Fréquenter un auteur - Avertissement No 1 : On est tannés de cette question
« Pis, est-ce que t’arrives à en vivre ? »
Telle est la question qui pend au nez du convive informant une nouvelle connaissance qu’il est auteur, ou toute profession artistique autre que « porn star ».
Les gens sont étranges. Quand ils rencontrent un médecin, ils lui parlent de maladies, quand c’est un enseignant, ils lui parlent de pédagogie, mais quand c’est un artiste, ils lui parlent d’argent. Même si c’est aussi absurde que de discuter d’alexandrins avec un comptable agréé.
Le plus souvent, la personne qui réagit ainsi se contente de cacher son trouble face à un domaine qui ne lui inspire aucune réplique pertinente.
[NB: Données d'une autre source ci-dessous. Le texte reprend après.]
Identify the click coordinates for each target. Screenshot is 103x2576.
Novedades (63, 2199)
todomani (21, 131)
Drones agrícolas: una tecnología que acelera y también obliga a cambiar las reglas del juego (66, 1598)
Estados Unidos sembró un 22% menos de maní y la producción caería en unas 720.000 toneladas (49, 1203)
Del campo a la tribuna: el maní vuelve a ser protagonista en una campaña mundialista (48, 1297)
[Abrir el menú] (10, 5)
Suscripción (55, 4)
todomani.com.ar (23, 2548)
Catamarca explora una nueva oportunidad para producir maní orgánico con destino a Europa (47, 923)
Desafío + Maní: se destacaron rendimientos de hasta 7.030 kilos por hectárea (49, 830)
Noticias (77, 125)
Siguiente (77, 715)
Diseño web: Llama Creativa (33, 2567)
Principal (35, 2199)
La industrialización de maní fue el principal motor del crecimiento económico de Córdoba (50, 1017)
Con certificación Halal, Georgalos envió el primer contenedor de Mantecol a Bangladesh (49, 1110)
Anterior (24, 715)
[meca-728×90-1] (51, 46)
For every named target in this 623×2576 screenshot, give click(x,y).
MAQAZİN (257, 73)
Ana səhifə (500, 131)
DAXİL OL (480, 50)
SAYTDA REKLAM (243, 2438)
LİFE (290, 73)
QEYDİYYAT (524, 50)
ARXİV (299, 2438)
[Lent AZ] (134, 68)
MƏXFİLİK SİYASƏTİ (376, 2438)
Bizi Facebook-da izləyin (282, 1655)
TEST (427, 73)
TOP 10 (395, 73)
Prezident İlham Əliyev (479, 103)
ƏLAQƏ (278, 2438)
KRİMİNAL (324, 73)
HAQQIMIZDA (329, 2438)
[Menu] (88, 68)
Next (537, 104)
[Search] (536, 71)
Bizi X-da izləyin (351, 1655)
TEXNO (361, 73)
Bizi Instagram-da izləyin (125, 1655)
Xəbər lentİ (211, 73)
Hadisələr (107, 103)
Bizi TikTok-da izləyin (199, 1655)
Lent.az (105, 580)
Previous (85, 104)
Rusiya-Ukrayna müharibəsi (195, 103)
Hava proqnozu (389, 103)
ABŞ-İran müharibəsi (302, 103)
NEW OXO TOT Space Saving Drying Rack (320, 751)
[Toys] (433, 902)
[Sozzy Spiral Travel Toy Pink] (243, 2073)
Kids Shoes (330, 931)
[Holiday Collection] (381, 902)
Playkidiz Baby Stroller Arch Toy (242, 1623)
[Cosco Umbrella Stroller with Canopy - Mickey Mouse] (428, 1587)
Elle préfère que la conversation rebondisse sur une question gênante, plutôt qu’elle s’aplatisse dans un silence mortel.
Il arrive néanmoins que l’on perçoit l’amertume d’un artiste refoulé qui cherche à se convaincre de la validité de son choix de carrière raisonnable. La question : « Arrives-tu à en vivre ? » dissimule un ordre : « Dis-moi que tu n’arrives à trouver ni ton style ni ton public, que pour survivre, tu es réduit à emballer des sandwichs de la main droite, de louer la gauche aux compagnies de tests pharmaceutiques, et de prostituer le reste, que la vie d’artiste est un calvaire, que j’ai eu raison de renoncer à mes rêves et de vendre des condos. »
Difficile, pour un auteur, de recevoir ce scepticisme sans une pointe d’agacement. Alors que n’importe quel plombier, avocat ou toiletteur pour chien peut parler de son métier sans préambule, il doit commencer à parler de ses revenus pour être pris au sérieux. Raisonnement étrange. Si gagner de l’argent pour une activité était synonyme de compétence, je n’aurais pas à me plaindre du service clientèle de Bell.
J’ai toujours un malaise lorsque l’on me pose la question que l’on ne devrait pas poser. J’aimerais l’ignorer, et aborder directement les projets qui m’animent, comme je le fais d’habitude avec les gens qui pensent à ouvrir leurs chakras. Mais je crains de passer pour un imposteur, ou pire, un hostie de pouceux de crayons improductif qui suce le sang des contribuables. Alors, j’explique à mon interlocuteur que je suis aussi développeur web, omettant par pure délicatesse que je gagne peut-être mieux ma vie que lui en travaillant moins d’heures.
Persuadé de m’avoir extorqué mon vrai métier, ce dernier peut rentrer en paix chez lui, rassuré que l’écriture ne soit pour moi qu’un hobby, comparable à ses soirées Netflix. Quand il regarde des séries écrites par des auteurs qui en vivent.